About 1,000 Houstonians walked into the theater to enjoy the one-and-a-half-hour "Wind of Colorful Guizhou", during which 48 people performed local dances and sang folk songs about myths stories of China's minorities.
In the show, spectators could see the wooden drum dance, a traditional way of celebration in the Miao culture, and the Dongzu Dage, or Ka Lau Chorus of the Dong people, which has ranked in the UNESCO's intangible cultural heritage list.
The inspiration of the performance comes from cultural heritages of various ethnic communities living in southeast Guizhou Province, home to 49 of China's 56 minority groups.
According to Xie Yunliang, Deputy Consul General of the Chinese Consulate General in Houston, this show demonstrated Guizhou people's love for their homeland and hope for the future.
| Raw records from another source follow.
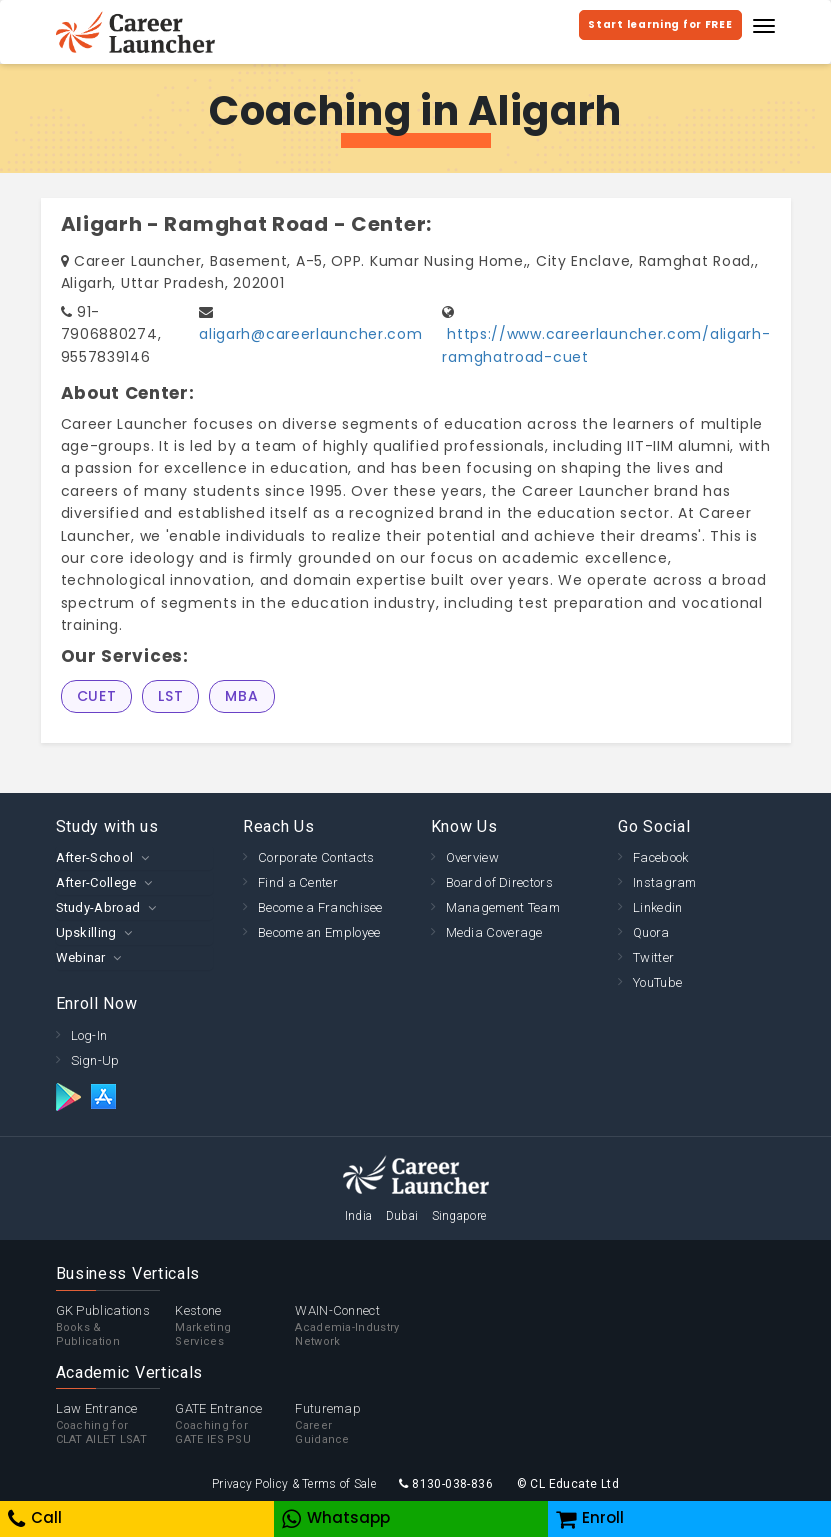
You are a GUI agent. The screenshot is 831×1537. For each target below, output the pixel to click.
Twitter (653, 957)
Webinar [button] (81, 957)
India (359, 1216)
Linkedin (657, 907)
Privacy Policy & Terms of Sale (294, 1484)
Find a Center (298, 882)
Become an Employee (319, 932)
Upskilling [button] (86, 932)
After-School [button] (95, 857)
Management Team (503, 907)
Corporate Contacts (316, 857)
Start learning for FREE (660, 24)
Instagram (665, 882)
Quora (651, 932)
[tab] (135, 857)
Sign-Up (95, 1060)
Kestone (235, 1326)
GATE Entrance (235, 1424)
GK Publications (116, 1326)
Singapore (459, 1216)
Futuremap (355, 1424)
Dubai (402, 1216)
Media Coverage (494, 932)
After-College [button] (96, 882)
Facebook (660, 857)
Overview (472, 857)
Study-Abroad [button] (98, 907)
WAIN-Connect (355, 1326)
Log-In (89, 1035)
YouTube (657, 982)
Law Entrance (116, 1424)
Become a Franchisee (320, 907)
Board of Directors (499, 882)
The performance, currently on a tour to four U.S. cites, would hopefully boost cultural exchanges and understandings of the peoples in China and the United States. Organisers also wish to see it promote tourism in Guizhou, a province that remains less known to the outside world due to its geographical remoteness and unsatisfactory traffic situation.
Guizhou Province, however, enjoys breath-taking natural and historical sites, said Xu Qi, director-general of Guizhou Provincial Department of Culture.
"Wind of Colorful Guizhou" made its debut in 2005 and has seen about 2,000 performances staged in 10 U.S. cities in the past three years, attracting more than 2 million spectators, according to the Sino-Professional Club in Houston, one of the sponsors.
The show has won applauses in Chicago before it came to Houston, and will meet people in Miami and New York in the following days.